Michelle Perrot, Eduardo Castillo

Le temps des féminismes

Editions Grasset

Historienne réputée, Michelle Perrot nous propose une lecture intime mais aussi documentée et théorique, des progrès et des combats livrés par les femmes en un peu plus d’un siècle, pour parvenir au statut qu’elles ont désormais acquis.

Constatant qu’à quelques exceptions près, l’histoire avait été silencieuse avec les femmes alors que dans les grottes préhistoriques « on a trouvé autant voire plus de mains de femmes que d’hommes », Michelle Perrot dresse les portraits de plusieurs femmes qui ont ouvert des voies de reconnaissance, par exemple dans l’art, le journalisme et la littérature.

« Puisqu’elles montent à l’échafaud, elles ont aussi le droit de monter à la tribune », affirmait Olympe de Gouges: l’espace public des femmes ne pouvait donc pas indéfiniment rester celui du bavardage autour des lavoirs…Leur cerveau leur permettait, elles aussi, d’appréhender la pensée philosophique, l’abstraction et les mathématiques… Encore a t-il fallu se battre contre la religion, qui longtemps, a exercé une forme de domination sur elles.

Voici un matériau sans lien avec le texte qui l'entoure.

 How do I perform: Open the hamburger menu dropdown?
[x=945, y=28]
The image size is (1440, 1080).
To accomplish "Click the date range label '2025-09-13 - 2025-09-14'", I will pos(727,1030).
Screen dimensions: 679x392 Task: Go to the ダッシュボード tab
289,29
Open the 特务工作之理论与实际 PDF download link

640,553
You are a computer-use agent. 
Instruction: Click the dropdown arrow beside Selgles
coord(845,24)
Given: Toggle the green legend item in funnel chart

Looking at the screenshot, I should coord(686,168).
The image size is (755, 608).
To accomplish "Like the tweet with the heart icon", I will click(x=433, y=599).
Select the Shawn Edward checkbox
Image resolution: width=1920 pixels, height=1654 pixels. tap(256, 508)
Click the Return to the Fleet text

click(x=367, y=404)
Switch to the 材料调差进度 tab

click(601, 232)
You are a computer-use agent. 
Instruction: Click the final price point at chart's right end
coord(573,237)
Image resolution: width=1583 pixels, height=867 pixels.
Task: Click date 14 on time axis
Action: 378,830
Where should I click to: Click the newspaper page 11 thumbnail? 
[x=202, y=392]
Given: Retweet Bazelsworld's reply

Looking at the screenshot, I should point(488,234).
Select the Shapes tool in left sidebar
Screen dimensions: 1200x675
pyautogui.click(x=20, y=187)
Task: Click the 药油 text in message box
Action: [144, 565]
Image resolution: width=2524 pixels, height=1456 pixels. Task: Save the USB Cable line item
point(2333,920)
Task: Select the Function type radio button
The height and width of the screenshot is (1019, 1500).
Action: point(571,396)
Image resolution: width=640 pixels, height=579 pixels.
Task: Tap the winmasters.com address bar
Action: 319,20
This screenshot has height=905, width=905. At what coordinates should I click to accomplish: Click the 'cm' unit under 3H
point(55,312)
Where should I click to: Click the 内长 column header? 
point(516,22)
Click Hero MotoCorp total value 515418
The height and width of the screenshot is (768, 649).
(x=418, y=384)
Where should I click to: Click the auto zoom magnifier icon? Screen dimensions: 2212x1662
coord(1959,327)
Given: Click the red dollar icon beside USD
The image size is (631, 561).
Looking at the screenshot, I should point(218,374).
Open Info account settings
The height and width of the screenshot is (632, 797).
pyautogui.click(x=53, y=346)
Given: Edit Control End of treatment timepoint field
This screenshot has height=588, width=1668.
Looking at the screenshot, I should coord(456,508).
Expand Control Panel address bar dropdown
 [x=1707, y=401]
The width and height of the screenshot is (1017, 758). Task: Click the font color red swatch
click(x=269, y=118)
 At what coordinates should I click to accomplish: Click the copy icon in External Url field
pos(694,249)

On s’amuse aussi à apprendre qu’en 1870 apparait le mot « féminisme », mot à vocation médicale employé par Alexandre Dumas pour qualifier « la maladie des hommes efféminés » !

L’étude des différents combats menés est présentée de manière vivante et juste, analysant y compris le rôle des mots, de la grammaire, des étymologies, comme autant de freins à la reconnaissance du droit des femmes à travailler, à gouverner, ou encore à être indépendantes.

En 1936, lorsque Léon Blum nomme trois femmes ministres, le droit de vote n’est pas encore accordé aux femmes.

En 1956, Jacques Derogy fut exclu du Parti Communiste pour avoir écrit « des enfants malgré nous », un texte racontant le drame des naissances non désirées.

Les écoles primaires sont devenues mixtes en 1960.

Jusqu’en 1975, le mari avait le droit de tuer l’amant de sa femme, mais la réciproque n’était pas vraie.

Il faut attendre 1980 pour que le viol, jusque-là jugé en correctionnelle, soit désormais passible des assises.

Le droit de vote, le droit au chéquier et à l’indépendance financière des femmes, sont des conquêtes qui n’ont que deux générations d’existence. Et ce qui surprend, c’est que cet ensemble de progrès ait été très largement conquis sans structures partisanes, syndicales ou politiques durables.

Ces victoires féminines constituent-elles une menace pour les hommes?  L’historienne estime qu’en tout état de cause, les conquêtes doivent être défendues avec vigilance. Parmi ses arguments les plus puissants, les exemples d’autocraties à travers le monde, capables de revenir sur des acquis et d’imposer aux femmes une nouvelle servilité.

Ce livre, très facile d’accès, extrêmement riche en figures, en exemples et en références, n’est pas un simple plaidoyer féministe. Il raconte une histoire dont le titre lui-même est pluriel: les féminismes puisqu’il revient à chacune et à chacun de nous d’en saisir la portée.